Leonardo accelera sulla sostenibilità ambientale che, sempre più, è parte integrante del piano industriale del gruppo guidato da Roberto Cingolani: l’azienda ha abbattuto le proprie emissioni dirette del 43%. Secondo una stima di S&p Global, i rischi legati ai cambiamenti climatici potrebbero costare, alle grandi aziende mondiali, fino a 1,2 trilioni di dollari entro il 2050, soprattutto a causa di fenomeni come il caldo estremo e lo stress idrico. In linea con questa situazione, il colosso italiano della Difesa ha deciso di valutare ogni investimento anche in base a criteri ambientali e ha definito un piano strategico che traccia un percorso misurabile per trasformare il modello di business in chiave sostenibile e resiliente. Un progetto che, tra l’altro, integra azioni di ecodesign, estensione della vita utile dei prodotti e aumento del riuso degli scarti, insieme a un forte focus sull’efficienza energetica e sull’autoproduzione da fonti rinnovabili per ridurre la dipendenza dai combustibili fossili.

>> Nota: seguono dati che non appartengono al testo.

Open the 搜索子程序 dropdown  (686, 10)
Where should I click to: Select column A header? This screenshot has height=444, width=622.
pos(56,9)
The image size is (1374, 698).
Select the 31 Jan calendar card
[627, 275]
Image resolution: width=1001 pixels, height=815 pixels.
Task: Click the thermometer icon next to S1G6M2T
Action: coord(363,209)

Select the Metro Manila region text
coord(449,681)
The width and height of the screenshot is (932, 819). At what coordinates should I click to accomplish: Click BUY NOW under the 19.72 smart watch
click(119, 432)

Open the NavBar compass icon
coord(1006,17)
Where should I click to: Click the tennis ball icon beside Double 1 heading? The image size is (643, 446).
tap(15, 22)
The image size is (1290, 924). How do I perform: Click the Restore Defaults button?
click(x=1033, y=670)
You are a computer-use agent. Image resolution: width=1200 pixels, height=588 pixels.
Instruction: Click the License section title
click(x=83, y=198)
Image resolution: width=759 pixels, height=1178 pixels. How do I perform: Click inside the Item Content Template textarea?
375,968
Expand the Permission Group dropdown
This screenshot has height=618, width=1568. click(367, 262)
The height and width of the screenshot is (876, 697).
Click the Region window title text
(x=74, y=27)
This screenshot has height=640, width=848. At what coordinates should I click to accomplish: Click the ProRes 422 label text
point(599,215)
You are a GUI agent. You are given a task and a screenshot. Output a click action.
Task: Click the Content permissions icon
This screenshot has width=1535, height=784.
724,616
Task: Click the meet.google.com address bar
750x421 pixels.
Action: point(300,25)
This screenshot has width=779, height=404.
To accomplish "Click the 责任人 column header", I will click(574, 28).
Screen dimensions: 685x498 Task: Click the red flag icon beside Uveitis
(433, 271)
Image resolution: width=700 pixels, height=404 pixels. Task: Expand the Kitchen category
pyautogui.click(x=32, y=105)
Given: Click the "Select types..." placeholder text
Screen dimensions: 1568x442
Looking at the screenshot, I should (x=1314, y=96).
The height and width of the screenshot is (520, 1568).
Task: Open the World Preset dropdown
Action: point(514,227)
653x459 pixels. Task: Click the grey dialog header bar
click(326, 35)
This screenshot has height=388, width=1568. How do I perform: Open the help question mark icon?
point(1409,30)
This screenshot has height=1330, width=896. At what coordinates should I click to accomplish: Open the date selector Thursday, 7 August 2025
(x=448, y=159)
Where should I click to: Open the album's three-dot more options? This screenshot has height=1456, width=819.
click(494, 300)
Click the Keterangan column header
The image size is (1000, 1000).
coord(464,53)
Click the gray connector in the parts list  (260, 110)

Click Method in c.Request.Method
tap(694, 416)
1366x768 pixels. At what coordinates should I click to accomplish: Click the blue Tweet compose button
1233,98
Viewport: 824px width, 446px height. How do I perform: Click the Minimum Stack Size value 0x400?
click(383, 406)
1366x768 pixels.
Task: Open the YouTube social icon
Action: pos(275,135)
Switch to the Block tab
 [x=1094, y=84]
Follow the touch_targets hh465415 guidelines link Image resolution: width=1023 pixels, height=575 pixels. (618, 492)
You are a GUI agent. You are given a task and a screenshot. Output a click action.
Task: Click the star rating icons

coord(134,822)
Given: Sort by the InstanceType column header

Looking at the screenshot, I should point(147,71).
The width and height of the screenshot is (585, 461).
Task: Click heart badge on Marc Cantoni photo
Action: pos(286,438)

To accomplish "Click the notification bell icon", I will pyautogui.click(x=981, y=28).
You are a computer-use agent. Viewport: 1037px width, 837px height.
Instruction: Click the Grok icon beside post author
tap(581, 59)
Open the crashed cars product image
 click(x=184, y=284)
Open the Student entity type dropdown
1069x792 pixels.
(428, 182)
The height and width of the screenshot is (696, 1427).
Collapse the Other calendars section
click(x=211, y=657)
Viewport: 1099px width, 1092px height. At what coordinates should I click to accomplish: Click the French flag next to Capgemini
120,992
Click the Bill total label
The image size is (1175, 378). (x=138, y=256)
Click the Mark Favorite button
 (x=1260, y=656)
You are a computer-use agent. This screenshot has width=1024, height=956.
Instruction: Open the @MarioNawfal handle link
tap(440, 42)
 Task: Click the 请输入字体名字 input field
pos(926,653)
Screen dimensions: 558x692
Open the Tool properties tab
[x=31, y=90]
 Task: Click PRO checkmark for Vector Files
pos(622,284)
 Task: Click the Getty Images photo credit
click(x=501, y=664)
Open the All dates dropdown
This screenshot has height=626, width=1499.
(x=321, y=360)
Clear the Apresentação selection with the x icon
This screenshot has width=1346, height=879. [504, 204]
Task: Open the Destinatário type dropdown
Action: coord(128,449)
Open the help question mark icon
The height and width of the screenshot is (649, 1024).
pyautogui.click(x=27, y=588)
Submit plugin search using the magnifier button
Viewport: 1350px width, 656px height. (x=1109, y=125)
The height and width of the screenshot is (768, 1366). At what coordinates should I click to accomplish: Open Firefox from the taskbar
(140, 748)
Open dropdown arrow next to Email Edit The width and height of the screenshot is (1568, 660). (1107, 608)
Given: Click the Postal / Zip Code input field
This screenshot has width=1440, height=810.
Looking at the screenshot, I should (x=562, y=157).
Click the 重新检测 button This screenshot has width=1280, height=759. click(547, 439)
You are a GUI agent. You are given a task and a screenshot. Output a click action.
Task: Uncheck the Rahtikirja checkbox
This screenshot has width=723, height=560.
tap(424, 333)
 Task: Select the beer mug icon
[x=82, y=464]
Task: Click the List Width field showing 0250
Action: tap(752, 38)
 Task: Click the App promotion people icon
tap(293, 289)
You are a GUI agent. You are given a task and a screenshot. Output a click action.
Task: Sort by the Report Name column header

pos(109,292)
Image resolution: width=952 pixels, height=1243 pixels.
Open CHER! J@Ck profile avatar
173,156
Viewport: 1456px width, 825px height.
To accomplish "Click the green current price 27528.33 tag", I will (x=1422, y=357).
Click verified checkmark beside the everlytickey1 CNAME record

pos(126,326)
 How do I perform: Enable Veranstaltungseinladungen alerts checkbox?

I primi affetti di questo disegno stanno già arrivando. In particolare, a oggi, Leonardo ha già raggiunto una riduzione del 43% delle emissioni dirette e del 36% di quelle indirette per ora di volo equivalente. Il 21% dei fornitori è coinvolto nel raggiungimento degli obiettivi Sbt (science based target), mentre si registrano cali del 23% nei prelievi di energia elettrica da rete, del 21% nei consumi idrici e del 15% nella produzione di rifiuti.